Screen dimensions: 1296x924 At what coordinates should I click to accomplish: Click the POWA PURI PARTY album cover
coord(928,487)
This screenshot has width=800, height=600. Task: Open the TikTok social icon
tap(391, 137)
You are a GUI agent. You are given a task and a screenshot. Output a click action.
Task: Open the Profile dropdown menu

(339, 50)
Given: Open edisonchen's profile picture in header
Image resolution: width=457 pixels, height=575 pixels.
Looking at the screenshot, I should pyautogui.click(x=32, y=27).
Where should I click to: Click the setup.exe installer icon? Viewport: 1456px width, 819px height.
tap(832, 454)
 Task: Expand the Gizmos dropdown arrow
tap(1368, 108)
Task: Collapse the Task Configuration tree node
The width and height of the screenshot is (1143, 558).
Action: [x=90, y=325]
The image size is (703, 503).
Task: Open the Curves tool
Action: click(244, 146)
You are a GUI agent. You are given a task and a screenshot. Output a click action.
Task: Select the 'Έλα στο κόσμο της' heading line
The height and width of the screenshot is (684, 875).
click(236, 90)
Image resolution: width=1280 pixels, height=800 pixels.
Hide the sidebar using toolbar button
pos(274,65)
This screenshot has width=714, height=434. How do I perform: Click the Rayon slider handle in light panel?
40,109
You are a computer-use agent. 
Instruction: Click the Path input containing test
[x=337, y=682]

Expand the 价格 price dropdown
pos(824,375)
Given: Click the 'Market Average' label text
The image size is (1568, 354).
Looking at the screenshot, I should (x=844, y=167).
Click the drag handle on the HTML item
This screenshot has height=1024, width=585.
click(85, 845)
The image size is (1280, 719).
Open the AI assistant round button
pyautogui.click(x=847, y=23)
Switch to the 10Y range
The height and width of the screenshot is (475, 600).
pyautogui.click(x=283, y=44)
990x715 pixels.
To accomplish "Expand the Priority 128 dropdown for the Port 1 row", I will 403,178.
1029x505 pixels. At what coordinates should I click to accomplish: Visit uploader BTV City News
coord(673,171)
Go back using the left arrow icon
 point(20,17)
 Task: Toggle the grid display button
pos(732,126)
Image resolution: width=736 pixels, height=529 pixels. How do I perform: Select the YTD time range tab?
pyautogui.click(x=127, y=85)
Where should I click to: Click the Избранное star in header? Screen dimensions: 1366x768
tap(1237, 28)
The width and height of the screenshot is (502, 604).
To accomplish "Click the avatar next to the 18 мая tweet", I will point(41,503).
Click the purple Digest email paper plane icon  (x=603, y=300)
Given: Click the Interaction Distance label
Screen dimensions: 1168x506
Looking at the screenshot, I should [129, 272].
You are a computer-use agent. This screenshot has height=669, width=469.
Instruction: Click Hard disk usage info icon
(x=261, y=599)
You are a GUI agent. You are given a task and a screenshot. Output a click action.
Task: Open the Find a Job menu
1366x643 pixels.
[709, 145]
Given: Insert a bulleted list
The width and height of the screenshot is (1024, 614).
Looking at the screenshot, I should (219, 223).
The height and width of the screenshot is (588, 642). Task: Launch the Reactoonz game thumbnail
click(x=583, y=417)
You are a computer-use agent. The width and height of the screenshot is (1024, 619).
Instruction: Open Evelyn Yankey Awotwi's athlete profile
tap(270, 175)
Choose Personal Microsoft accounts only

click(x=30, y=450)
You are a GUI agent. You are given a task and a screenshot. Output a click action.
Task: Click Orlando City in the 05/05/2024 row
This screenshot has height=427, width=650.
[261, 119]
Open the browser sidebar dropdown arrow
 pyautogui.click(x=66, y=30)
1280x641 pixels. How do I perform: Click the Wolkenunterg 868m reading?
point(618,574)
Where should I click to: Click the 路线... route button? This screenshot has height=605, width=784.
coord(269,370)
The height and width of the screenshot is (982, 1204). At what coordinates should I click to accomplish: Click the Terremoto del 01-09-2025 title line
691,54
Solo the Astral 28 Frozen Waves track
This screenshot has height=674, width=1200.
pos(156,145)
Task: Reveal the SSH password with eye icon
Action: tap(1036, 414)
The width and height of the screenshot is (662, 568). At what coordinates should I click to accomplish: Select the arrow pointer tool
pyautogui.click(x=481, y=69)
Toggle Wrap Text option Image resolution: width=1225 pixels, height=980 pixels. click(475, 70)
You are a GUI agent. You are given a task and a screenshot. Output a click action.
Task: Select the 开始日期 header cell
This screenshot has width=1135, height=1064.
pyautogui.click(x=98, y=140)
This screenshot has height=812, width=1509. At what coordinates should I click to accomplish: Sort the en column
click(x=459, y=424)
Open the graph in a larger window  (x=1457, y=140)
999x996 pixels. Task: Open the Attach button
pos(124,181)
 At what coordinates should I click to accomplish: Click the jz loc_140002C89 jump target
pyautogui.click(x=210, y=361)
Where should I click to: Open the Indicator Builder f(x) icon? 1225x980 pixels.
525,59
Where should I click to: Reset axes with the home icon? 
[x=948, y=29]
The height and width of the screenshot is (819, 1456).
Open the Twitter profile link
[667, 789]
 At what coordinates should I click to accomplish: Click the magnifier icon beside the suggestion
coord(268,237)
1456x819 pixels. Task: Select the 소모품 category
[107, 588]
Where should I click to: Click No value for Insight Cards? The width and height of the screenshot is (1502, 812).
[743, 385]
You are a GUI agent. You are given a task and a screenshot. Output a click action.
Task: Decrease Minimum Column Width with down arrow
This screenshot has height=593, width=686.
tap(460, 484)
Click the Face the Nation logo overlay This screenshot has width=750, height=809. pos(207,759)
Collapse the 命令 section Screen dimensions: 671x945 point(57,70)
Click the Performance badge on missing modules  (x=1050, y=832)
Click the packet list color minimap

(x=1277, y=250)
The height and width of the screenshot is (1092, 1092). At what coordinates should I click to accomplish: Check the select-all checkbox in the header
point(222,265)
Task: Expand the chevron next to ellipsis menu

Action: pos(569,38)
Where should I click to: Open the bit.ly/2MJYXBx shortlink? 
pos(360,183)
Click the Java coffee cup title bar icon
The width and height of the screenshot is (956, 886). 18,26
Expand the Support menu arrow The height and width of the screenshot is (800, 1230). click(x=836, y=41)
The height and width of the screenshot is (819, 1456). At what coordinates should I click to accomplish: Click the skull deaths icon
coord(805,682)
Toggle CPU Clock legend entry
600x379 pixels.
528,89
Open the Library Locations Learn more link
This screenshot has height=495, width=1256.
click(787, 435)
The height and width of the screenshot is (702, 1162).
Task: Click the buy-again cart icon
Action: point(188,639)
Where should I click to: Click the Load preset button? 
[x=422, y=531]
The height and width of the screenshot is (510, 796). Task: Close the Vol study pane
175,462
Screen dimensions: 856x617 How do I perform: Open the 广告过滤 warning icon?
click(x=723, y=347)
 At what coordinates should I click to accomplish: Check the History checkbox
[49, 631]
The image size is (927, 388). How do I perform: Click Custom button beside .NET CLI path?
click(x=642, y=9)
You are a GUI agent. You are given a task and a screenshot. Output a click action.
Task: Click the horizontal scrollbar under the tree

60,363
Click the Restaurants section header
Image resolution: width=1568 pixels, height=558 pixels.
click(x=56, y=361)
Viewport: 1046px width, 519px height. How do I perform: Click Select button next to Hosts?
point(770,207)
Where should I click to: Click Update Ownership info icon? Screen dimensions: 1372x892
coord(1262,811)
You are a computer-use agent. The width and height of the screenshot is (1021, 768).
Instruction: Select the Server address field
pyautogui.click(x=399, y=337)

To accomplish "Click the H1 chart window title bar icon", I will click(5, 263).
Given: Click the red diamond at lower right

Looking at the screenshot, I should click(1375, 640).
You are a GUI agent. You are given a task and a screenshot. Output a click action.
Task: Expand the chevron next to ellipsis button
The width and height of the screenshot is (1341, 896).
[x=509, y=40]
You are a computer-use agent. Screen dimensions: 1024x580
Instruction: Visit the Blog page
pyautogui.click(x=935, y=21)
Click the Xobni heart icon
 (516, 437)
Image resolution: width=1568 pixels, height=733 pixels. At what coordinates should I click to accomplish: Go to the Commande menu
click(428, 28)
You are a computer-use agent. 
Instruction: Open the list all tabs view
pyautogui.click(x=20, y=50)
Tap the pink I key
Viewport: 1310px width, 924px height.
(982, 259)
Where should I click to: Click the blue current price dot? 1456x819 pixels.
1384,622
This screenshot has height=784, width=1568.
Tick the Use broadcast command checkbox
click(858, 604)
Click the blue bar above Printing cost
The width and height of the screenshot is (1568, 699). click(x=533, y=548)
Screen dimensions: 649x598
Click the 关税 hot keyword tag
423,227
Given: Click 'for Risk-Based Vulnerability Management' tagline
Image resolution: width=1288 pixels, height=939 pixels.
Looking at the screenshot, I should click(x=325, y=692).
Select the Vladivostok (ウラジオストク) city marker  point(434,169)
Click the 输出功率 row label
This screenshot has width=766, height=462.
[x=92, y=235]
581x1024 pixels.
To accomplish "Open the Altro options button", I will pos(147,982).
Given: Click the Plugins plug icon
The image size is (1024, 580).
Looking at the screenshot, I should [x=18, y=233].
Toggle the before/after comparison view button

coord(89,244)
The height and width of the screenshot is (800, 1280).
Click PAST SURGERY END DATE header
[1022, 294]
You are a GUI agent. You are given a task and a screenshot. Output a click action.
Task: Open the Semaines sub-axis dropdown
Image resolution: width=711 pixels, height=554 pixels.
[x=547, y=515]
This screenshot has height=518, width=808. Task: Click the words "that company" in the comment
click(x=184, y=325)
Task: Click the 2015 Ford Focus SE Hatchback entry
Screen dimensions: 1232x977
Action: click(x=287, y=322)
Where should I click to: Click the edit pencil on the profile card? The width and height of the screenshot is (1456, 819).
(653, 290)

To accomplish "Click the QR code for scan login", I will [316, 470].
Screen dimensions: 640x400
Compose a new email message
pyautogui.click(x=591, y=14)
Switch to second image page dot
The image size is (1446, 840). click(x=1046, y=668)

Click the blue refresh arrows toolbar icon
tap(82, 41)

- - - - -

▶ **Given task**
Retype the records exactly, from the line containing "Where should I click to: Click the setup.exe" through the line containing "pyautogui.click(x=847, y=23)", both lines included.

▶ **Response to this task**
Where should I click to: Click the setup.exe installer icon? Viewport: 1456px width, 819px height.
tap(832, 454)
 Task: Expand the Gizmos dropdown arrow
tap(1368, 108)
Task: Collapse the Task Configuration tree node
The width and height of the screenshot is (1143, 558).
Action: [x=90, y=325]
The image size is (703, 503).
Task: Open the Curves tool
Action: click(244, 146)
You are a GUI agent. You are given a task and a screenshot. Output a click action.
Task: Select the 'Έλα στο κόσμο της' heading line
The height and width of the screenshot is (684, 875).
click(236, 90)
Image resolution: width=1280 pixels, height=800 pixels.
Hide the sidebar using toolbar button
pos(274,65)
This screenshot has width=714, height=434. How do I perform: Click the Rayon slider handle in light panel?
40,109
You are a computer-use agent. 
Instruction: Click the Path input containing test
[x=337, y=682]

Expand the 价格 price dropdown
pos(824,375)
Given: Click the 'Market Average' label text
The image size is (1568, 354).
Looking at the screenshot, I should (x=844, y=167).
Click the drag handle on the HTML item
This screenshot has height=1024, width=585.
click(85, 845)
The image size is (1280, 719).
Open the AI assistant round button
pyautogui.click(x=847, y=23)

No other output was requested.